Trưng Sisters


Procession commemorating the Trưng Sisters in the early 20th century

The Trung Sisters (c. 12 - 43 C.E.), known in Vietnamese as Hai Bà Trưng (literally "the two Ladies Trưng"), and individually as Trưng Trắc (and Trưng Nhị, were two first-century Vietnamese women leaders who successfully repelled Chinese invasions for three years, and are regarded as national heroines of Vietnam. Vietnam as such did not yet exist; they were from Nanyue/Nam Viet. It is not known for certain exactly which language they spoke, nor where they were from (modern southern China or northern Vietnam). The sisters were born during the thousand-year Chinese occupation of what is now Vietnam and part of southern China. The dates of their birth are unknown, but Trưng Trắc was older than Trưng Nhị. The exact date of their death is unknown but both died in 43 C.E. The sisters, however, are highly revered in Vietnam, where they are seen as having led the first resistance movement against Chinese occupation, after 247 years of domination. Many temples are dedicated to them, and a yearly holiday commemorates their deaths.

A district in Hanoi called the Hai Ba Trung district is named after them. In addition, numerous large streets in major cities and many schools are named after them. They are often depicted riding on elephants into battle. The stories of the Trưng sisters and of another famous woman warrior, Triệu Thị Trinh, are cited by some historians as hints that Vietnamese society before Sinicization was a matriarchal one, where there were no obstacles for women in assuming leadership roles. Certainly, there are comparatively few nations that regard women as more or less their founders, whose stories represent the founding narrative. Hence, the term "founding father" rather than "founding mother" is almost always used. This story of women leading a people in resistance to aggression shows that some have long attempted to redress the gender imbalance that has often relegated women to a purely domestic role. Hopefully, as humanity completes what some regard as a maturation process, it will one day be no longer necessary for men or women to have to take up arms.

Contents

Traditional Vietnamese account

The third book of Đại Việt Sử ký toàn thư (大越史記全書 Complete Annals of Great Viet)[1], published in editions between 1272 and 1697, has the following to say about the Trưng Sisters:

Queen Trưng [徵, Zheng] reigned for three years.

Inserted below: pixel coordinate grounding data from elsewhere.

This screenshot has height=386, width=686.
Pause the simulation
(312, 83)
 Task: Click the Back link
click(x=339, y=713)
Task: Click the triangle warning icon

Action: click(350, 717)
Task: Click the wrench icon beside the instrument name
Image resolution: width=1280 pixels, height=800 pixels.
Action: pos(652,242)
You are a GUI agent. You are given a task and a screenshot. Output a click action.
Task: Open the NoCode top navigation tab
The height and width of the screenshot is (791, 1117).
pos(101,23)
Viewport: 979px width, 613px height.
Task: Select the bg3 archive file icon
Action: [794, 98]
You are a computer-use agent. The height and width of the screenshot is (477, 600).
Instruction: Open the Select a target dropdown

The queen was strong and brave. She expelled Tô Định [蘇定, Sū Dìng] and established a kingdom as the queen, but as a female ruler could not accomplish the rebuilding of the state.

Her taboo name was Trắc [側, Cè], and her family name was Trưng.

Her family name was originally Lạc. She was the daughter of General Lạc from Mê Linh from Phong Châu, and she was the wife of Thi Sách [詩索, Shī Suǒ] from Chu Diên County. Thi Sách was the son of General Lạc's doctor, and they arranged the marriage. (The work Cương mục tập lãm [Gangmu Jilan] erroneously indicated that his family name was Lạc.) Her capital was Mê Linh.[...]

Her first year was Canh Tí [40 C.E., Gengzi]. (It was the sixteenth year of Han Dynasty's Jianwu era). In the spring, the second month, the governor of Wangku Commandery, Tô Định, punished her under the law, and she also hated Định for having killed her husband. She therefore, along with her sister Nhị, rose and captured the commandery capital. Định was forced to flee. Nam Hải, Cửu Chân, Nhật Nam, and Hợp Phố all rose in response to her. She was able to take over 65 cities and declare herself queen. Thereafter, she began to use the family name of Trưng.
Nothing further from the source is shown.